Klasik tarihçiler nedenler üzerinden yaptıkları sorgulamalar ile sonuçlara varıp geçmişi anlamlı kılmaya çalışırlar. Hâlbuki azınlık tarihçileri geleceğin sonuçları üzerinden bugünün nedenlerini yönetebilmeyi başarmak için mücadele ediyorlar. Peki, bugünün nedenlerini oluşturabilme gücü geleceğin sonuçlarının değişmesi anlamına gelir mi? Yani tarihçi zaman makinasında geleceği görüp hayatın akışını değiştirecek müdahalelerde bulunabilir mi? Bu düşünce kimilerimiz tarafından kadere müdahil olmak şeklinde algılanıp reddedilebilir. Ama üstün insan aklının hali hazırda yaratıcıyla rekabet ettiğini düşündüğünüzde bu fikrin imkânsızlığından ziyade, böylesi bir sürecin yaşanmışlığını tartışmak daha mantıklı olabilir.
*****
Ali MASKAN
Thucydides 2.400 yüzyıl önce, “geleceğin geçmişe benzeyeceği, ancak her bakımdan onu yansıtmayacağı” yönündeki ifadesiyle bugün dahi anlamakta zorlandığımız bir fikir ortaya atmış oldu. O zaman sorumuz şu; kendi zamanını merkez alan bir tarihçi, yaşadığı dönemi anlamlandırmak için geçmişe mi bakmalı geleceğe mi? Geçmiş bir veri ve bilgi olarak elimizde, ancak geleceğe dair hiçbir bilgiye sahip değiliz. Öyleyse tarihçi medyumluğa soyunmadıysa geçmişle yetinmek zorunda kalacak. Ancak yeni tarih anlayışı gelecek üzerinden sadece bugünü anlamayı değil aynı zamanda tasarlamayı da başarıyor. O zaman tarihçi geçmiş bilgisi ile geleceği görüp, yarının gerçeği ile bugünü yöneten mi olmalıdır?

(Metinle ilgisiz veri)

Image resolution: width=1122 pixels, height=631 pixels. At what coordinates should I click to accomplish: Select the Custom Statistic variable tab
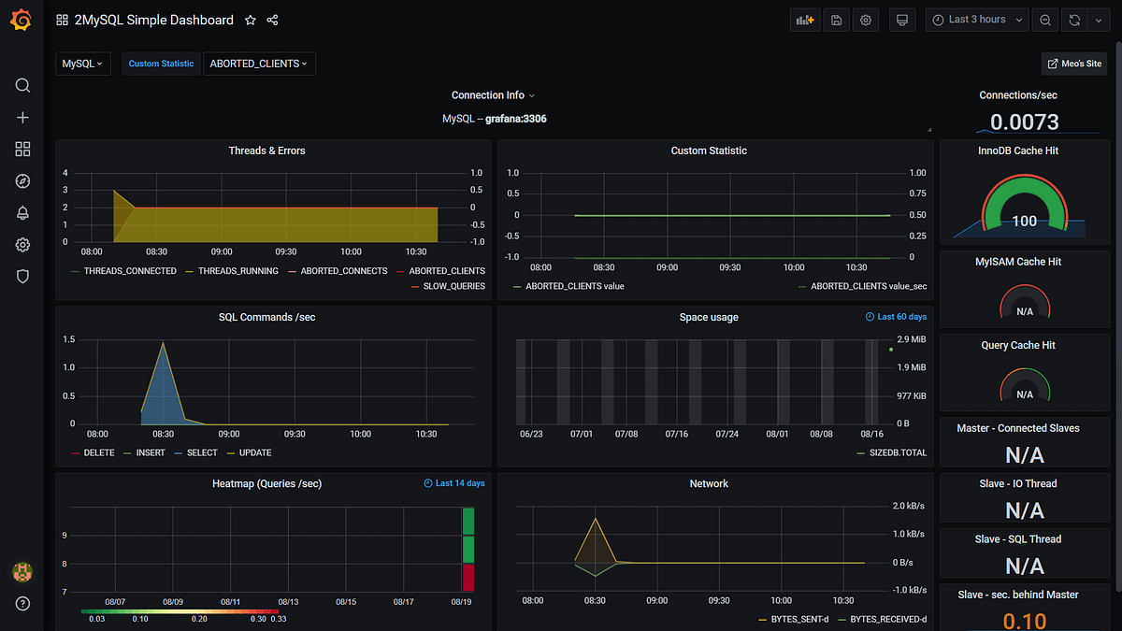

Geçmiş ve gelecek algısı ile tarihi anlayabilme hususundaki kırılma noktasını ve gerekçelerini “tarihin tekerrüründen tekerrürün tarihine” adlı yazımızda ifade etmeye çalışmıştık. İnsana ve insanlığa dair yaşanmışlığın kemale erdiği dönemi tarihin tekerrürü olarak ifade edip, bu sürecin spiral yay gibi kendi merkezcil kuvveti etrafında yükseldiğini, sonrasında ise hayata dair yeni bir gelişmenin olmadığı gerekçesiyle tekerrürün tarihini yaşadığımızı söylemiştik. Bu ikinci aşamada insan aynı merkezcil kuvvet noktasında durarak, aynı eksende hareket etmeye başladı. Yani zaman akıl almaz bir hızla akıp gitmesine rağmen, insan aslında olduğu yerde dönmeye devam etti. Bu nedenle günümüz insanı tarihi anlamak adına hiç hareket etmese de, tarihi yakalamak için koşan insandan daha avantajlıdır. Bu durum tarihçiye, gelecek bilgisini keşfetme fırsatını da verir.

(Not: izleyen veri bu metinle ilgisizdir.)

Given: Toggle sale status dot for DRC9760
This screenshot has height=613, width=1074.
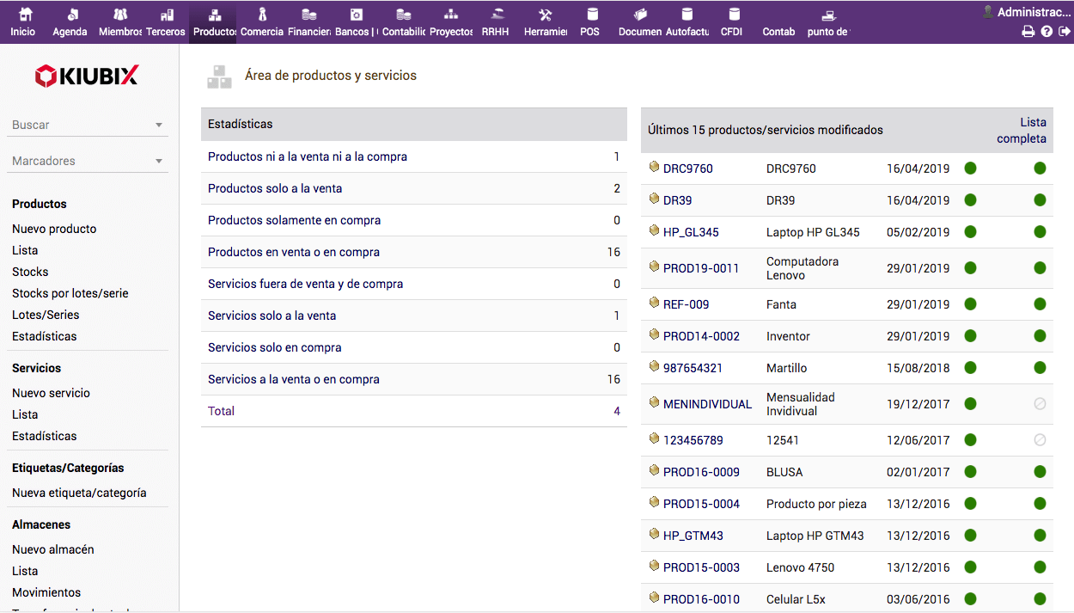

Tekrarlanan hareketlerin yaşandığı bu ikinci dönem aslında tarihçi açısından akıl almaz bir kolaylık sağlamaktadır. Zira her olayın aslında daha önce yaşandığını bildiğimizde, tarihi analiz etmek de bir o kadar kolay olacaktır. Ancak bu kolaylık tarihçinin geçmişten elde ettiği bilgiler ile geleceği anlamlandırması şeklinde algılanmamalıdır. Zira sıradan tarihçinin işi zaten bu. Ancak akıllı bir tarihçi aynı eksende dönen tarihin algoritmasını çözdüğünde, doğal olarak gelecek hakkında çok net bilgilere sahip olacaktır. Böylece tarihçi geçmişe bakıp bu günü anlamlandırmadan kurtulup, geleceği bilip bu günü şekillendirebilme yeteneğine sahip olacak. Zira geçmişin klasik bilgisinin günümüz insanına verecek hiçbir şeyi kalmadı. Tarihi, geçmiş dönem bilgisi olarak insanlara anlatanlar, toplumlarını tarihin karanlık sayfalarına gömmekten başka bir şey yapmayacaktır. Hâlbuki gelecek bilgisi ile bugünü tasarlayabilenler dünyanın gerçek sahibi olmaya devam edecekler.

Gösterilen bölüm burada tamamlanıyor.